What is being asked
Below are the records; copy each line in which "will" occurs.
Supplied information Start Marker
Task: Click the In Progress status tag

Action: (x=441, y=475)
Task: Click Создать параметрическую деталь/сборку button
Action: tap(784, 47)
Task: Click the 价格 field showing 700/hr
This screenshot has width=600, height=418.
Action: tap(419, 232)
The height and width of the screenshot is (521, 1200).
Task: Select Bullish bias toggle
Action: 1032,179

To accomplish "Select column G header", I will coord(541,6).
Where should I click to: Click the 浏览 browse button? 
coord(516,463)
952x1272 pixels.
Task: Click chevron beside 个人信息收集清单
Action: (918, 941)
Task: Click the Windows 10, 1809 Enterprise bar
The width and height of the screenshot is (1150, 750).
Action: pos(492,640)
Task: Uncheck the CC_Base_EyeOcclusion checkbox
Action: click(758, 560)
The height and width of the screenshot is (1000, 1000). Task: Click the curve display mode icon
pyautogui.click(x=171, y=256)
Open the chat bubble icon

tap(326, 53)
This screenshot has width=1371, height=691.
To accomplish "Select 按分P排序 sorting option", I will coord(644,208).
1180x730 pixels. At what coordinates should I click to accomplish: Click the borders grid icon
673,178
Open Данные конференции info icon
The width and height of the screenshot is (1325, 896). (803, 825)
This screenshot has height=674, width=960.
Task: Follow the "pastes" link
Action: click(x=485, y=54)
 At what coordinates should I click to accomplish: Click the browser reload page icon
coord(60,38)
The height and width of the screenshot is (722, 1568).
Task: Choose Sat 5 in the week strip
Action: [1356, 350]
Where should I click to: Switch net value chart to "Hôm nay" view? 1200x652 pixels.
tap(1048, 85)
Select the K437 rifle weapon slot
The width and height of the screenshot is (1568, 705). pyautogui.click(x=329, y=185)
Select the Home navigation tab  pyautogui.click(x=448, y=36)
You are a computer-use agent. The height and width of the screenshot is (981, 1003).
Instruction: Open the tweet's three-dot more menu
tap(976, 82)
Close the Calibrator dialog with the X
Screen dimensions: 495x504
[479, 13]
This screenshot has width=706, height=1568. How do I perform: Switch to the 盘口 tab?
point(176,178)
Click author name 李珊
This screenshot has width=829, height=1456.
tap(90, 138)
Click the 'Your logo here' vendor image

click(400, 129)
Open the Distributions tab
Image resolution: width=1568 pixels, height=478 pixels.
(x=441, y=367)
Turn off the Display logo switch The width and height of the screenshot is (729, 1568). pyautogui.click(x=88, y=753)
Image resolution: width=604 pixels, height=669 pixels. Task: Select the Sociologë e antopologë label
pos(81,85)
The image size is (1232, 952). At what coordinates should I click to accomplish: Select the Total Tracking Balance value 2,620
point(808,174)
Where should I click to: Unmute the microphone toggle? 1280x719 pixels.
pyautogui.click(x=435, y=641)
Supplied information End Marker
Written answer
To accomplish "Select column G header", I will coord(541,6).
To accomplish "Select 按分P排序 sorting option", I will coord(644,208).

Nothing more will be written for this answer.